At a campaign stop in Greenwich Tuesday night, Gov. Dannel Malloy dismissed criticism from a libertarian think tank that his leadership scores an "F," primarily because of the "orgy" of tax hikes he's imposed during his two years in office.
"They're an extension of the Republican Party," Malloy said of the Cato Institute which issued its rating earlier on Tuesday.
Malloy defended the $1.8 billion tax hike he was able to push through the Legislature saying it helped pay down the $3.6 billion deficit he inherited from his Republican predecessor M. Jodi Rell. "They didn't point out that my predecessor, a Republican, didn't mind spending every dollar in the rainy day fund," Malloy said during a rally for Greenwich Democrat John Blankley who is seeking to unseat six-term Republican state Rep. Livvy Floren (R-149). The rally, which drew a little more than 100 party faithful, was at Blankley's backcountry Greenwich home.
For Malloy's complete reaction, please view video.

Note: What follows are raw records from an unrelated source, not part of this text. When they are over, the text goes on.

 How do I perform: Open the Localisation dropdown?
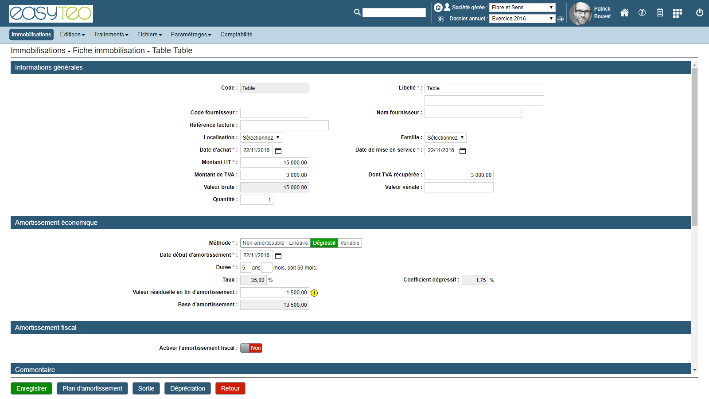261,138
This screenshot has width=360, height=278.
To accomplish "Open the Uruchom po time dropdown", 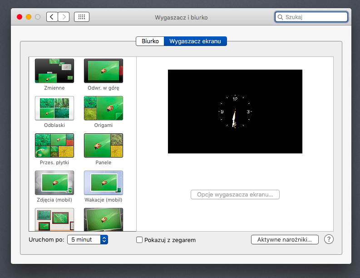I will tap(88, 239).
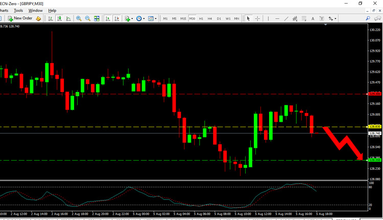Screen dimensions: 383x220
Task: Click the New Order button
Action: (x=19, y=18)
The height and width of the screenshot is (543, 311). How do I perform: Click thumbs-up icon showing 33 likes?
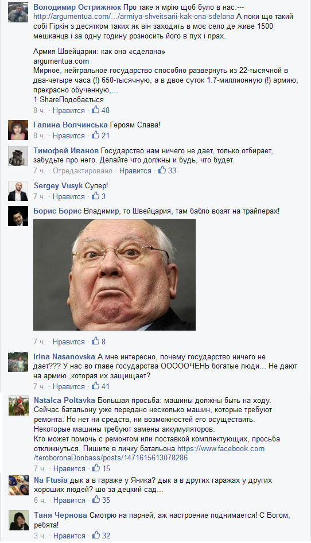tap(162, 170)
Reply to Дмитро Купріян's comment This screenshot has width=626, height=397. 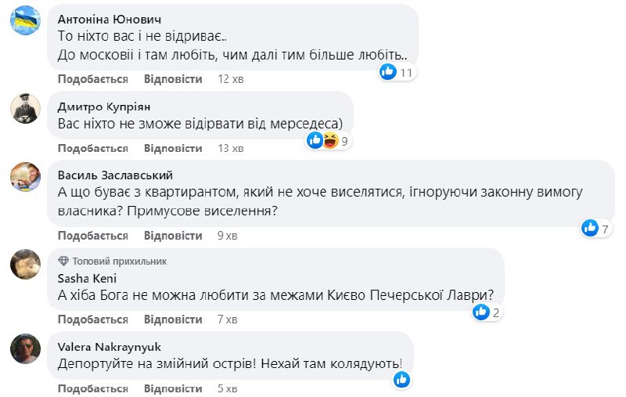click(173, 148)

An “orgy” of tax hikes under Gov. Dannel P. Malloy’s watch is the reason the first-term governor scored an “F” in a report by the Cato Institute, a libertarian think tank.
Gov. Chris Christie of New Jersey, who Malloy often exchanges barbs with through the media, received a B.
New England’s leadership received mixed marks. Maine’s Gov. Paul LePage, who hopes to phase out the state’s income tax, was among four Republican governors who received an A.
Vermont Gov. Peter Schumlin and Rhode Island Gov. Lincoln Chaffee both received a D. Massachusetts Gov. Deval Patrick scored a B.
The Cato Institute wrote:
Dan Malloy of Connecticut signed into law a huge $1.8 billion tax increase, which increased the top individual income tax rate from 6.5 to 6.7 percent, the top corporate tax rate from 8.25 to 9.0 percent, and the sales tax rate from 6.0 to 6.35 percent. The governor also increased hotel taxes, luxury goods taxes, online sales taxes, alcohol taxes, and the state death tax. After this tax hike orgy, Malloy had the gumption to claim that some small tax credits he approved were a “far reaching” and “rigorous initiative to grow jobs.”
Connecticut's unemployment rate increased in the past two months and hit 9 percent in September. In the past, Malloy said the economic recovery has been difficult yet progress is being made, while also questioning the recent numbers.
“We haven’t seen an increase in the initial number of people filing for unemployment benefits — in July, average weekly filings were 4,802 and in August they were 4,779. In fact, claims are down from this time last year. And tax withholdings are up 3.6 percent after adjustment,” Malloy said. “Those two trends are the opposite of what you would expect to see if the state was losing jobs at the rate suggested in this report."